> DIRECTION
Can you output every one of the lines below as a JSON list of strings, with one string per line and blank lines omitted? Leave the pictures out of the answer.

-- Start EXTRACTED DATA --

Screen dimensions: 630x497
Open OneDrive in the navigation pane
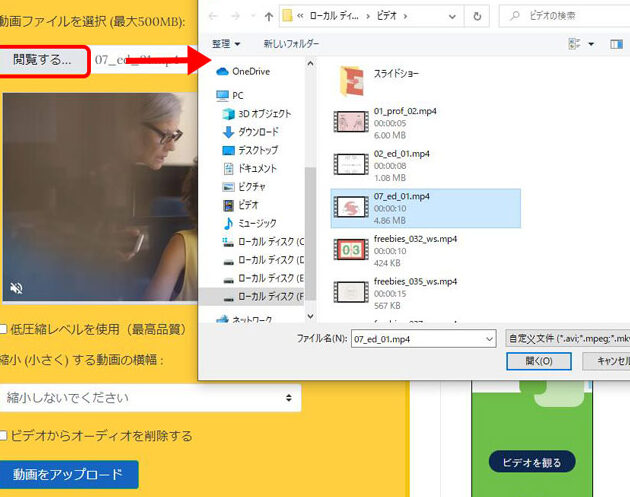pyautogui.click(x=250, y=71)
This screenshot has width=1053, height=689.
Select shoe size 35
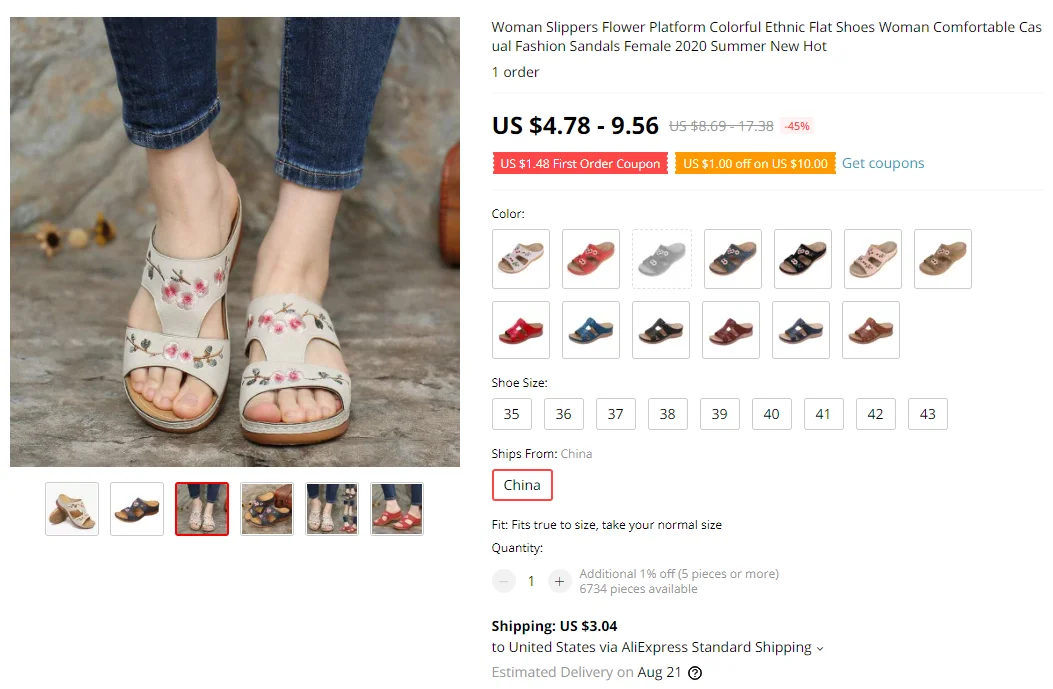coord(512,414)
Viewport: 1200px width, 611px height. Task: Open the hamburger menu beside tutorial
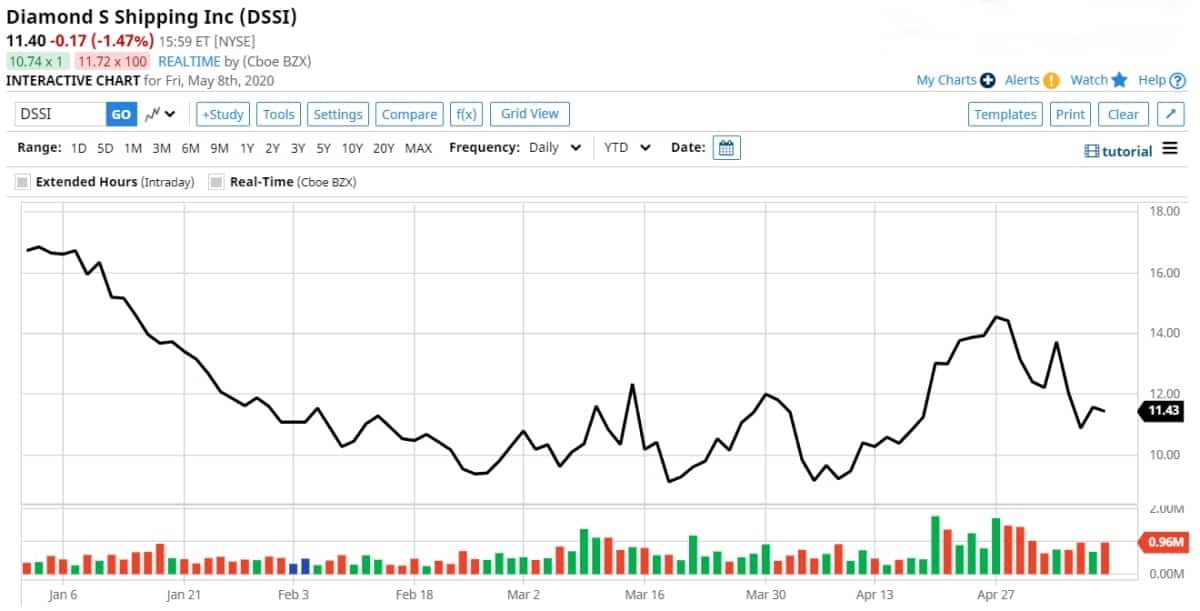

-- End EXTRACTED DATA --

> THE ANSWER
[
  "Screen dimensions: 630x497",
  "Open OneDrive in the navigation pane",
  "pyautogui.click(x=250, y=71)",
  "This screenshot has width=1053, height=689.",
  "Select shoe size 35",
  "coord(512,414)",
  "Viewport: 1200px width, 611px height. Task: Open the hamburger menu beside tutorial"
]